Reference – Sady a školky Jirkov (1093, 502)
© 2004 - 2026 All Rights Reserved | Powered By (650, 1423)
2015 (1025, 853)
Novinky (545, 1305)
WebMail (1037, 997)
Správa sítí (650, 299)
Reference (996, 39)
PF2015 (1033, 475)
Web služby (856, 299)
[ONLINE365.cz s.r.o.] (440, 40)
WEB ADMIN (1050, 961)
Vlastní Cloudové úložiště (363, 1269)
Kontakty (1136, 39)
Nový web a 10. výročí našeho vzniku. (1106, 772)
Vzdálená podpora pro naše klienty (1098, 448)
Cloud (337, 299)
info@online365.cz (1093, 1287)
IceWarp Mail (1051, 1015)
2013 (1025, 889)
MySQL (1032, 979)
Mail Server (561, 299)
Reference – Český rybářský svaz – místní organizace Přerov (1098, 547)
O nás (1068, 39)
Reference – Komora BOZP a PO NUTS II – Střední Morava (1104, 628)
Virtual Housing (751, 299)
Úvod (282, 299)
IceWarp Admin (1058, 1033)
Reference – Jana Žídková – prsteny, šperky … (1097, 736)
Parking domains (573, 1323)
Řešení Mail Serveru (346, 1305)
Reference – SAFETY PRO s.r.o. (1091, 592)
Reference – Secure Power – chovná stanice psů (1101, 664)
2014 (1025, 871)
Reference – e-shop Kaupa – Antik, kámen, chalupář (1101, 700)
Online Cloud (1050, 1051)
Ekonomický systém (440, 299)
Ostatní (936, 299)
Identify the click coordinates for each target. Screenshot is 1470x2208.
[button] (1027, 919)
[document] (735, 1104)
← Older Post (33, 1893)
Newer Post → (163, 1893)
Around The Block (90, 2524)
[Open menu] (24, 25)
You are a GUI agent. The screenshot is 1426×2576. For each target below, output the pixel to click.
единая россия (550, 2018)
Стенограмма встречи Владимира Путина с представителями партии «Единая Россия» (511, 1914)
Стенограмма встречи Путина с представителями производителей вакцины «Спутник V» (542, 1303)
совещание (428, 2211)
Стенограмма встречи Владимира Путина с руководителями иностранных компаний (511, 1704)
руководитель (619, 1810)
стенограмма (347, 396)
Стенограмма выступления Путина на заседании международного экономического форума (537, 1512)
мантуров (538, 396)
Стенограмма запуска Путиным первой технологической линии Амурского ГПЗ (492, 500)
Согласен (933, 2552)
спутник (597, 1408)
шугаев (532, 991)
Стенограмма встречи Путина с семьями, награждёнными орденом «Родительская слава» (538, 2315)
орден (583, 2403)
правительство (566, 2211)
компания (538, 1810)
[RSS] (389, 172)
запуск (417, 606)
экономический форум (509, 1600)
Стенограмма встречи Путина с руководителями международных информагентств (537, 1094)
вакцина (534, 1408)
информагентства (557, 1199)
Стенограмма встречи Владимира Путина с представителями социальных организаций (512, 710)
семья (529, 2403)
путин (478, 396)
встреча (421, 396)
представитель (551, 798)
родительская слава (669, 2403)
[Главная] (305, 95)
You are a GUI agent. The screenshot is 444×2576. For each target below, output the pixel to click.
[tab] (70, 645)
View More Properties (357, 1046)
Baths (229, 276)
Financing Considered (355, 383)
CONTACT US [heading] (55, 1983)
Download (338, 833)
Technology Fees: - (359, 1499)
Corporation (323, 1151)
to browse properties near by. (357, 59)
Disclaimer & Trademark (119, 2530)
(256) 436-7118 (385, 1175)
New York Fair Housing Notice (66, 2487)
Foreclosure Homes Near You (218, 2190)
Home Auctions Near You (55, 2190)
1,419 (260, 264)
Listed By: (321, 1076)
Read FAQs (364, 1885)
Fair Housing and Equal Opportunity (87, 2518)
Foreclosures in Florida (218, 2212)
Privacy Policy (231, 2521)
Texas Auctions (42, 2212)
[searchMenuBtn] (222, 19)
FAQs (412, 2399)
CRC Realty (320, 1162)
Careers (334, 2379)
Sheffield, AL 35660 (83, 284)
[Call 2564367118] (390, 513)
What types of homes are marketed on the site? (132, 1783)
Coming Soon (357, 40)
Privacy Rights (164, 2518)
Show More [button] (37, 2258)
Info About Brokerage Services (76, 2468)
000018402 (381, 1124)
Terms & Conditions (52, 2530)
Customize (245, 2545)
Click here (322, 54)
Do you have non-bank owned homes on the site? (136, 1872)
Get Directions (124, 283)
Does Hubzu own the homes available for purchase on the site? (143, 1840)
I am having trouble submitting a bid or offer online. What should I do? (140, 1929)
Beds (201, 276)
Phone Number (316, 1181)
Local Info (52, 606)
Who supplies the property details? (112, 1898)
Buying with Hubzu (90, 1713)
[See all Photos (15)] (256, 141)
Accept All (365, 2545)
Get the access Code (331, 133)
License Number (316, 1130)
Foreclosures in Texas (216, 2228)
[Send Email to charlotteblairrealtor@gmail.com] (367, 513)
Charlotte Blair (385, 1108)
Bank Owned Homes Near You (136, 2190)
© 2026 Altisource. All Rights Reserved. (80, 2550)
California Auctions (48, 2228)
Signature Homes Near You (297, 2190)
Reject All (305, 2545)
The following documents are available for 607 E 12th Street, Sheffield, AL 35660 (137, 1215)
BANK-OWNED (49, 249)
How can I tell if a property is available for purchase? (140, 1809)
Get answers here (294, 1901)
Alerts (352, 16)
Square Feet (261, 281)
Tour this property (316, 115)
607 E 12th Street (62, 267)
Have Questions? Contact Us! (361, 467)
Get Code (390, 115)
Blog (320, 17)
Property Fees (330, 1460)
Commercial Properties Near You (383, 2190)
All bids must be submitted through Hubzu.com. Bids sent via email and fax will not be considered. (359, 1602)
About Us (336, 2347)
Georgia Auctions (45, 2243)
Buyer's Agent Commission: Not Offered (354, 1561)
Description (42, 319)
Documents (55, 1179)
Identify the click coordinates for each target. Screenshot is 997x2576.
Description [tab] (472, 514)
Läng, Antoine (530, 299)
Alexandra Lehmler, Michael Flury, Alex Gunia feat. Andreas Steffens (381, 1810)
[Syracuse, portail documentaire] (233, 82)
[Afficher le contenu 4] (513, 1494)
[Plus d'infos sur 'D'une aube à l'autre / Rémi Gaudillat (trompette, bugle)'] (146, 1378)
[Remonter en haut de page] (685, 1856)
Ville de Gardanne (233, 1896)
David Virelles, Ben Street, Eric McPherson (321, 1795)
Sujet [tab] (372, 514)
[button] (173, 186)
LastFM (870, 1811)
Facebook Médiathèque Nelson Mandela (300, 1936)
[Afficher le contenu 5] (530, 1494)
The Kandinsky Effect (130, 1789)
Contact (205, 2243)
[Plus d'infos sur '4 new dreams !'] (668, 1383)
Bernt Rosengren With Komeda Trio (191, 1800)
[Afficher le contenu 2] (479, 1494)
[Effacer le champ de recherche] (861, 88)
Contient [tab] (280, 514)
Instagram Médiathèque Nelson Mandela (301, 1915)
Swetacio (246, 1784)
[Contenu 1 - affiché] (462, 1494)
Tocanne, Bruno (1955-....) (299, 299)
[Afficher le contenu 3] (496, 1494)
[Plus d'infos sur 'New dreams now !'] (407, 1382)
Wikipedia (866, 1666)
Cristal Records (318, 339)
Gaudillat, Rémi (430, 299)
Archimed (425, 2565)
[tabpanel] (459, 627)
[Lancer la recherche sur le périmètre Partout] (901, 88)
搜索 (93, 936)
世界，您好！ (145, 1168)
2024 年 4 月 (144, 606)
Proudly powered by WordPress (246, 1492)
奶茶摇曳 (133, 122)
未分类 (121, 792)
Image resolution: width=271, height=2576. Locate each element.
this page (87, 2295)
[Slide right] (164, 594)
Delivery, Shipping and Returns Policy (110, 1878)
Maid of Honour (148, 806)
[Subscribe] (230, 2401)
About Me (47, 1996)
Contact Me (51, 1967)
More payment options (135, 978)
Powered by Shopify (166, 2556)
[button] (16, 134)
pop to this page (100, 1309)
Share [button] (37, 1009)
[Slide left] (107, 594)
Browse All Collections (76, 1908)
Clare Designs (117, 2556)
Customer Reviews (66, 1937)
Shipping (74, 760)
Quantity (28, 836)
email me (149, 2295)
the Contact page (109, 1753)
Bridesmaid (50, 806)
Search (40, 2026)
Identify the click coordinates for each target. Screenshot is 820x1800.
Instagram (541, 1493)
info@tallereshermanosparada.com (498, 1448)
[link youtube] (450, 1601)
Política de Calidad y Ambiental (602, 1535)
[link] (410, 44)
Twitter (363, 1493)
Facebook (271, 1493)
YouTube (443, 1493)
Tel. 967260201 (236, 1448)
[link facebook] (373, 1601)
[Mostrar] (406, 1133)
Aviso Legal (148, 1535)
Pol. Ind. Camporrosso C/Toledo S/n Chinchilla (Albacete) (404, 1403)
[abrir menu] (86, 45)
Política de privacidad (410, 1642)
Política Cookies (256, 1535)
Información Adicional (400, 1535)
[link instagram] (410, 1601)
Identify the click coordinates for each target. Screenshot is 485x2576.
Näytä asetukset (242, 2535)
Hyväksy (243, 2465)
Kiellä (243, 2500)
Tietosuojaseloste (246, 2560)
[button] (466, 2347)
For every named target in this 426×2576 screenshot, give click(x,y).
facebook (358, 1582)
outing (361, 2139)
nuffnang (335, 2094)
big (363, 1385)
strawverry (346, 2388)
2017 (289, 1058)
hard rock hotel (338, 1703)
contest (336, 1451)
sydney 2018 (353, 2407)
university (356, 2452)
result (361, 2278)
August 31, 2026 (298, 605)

[Assigned task]:
Copy out each line of the listing that holds "Street".

[Result of the task]:
The following documents are available for 607 E 12th Street, Sheffield, AL 35660 (137, 1215)
607 E 12th Street (62, 267)
David Virelles, Ben Street, Eric McPherson (321, 1795)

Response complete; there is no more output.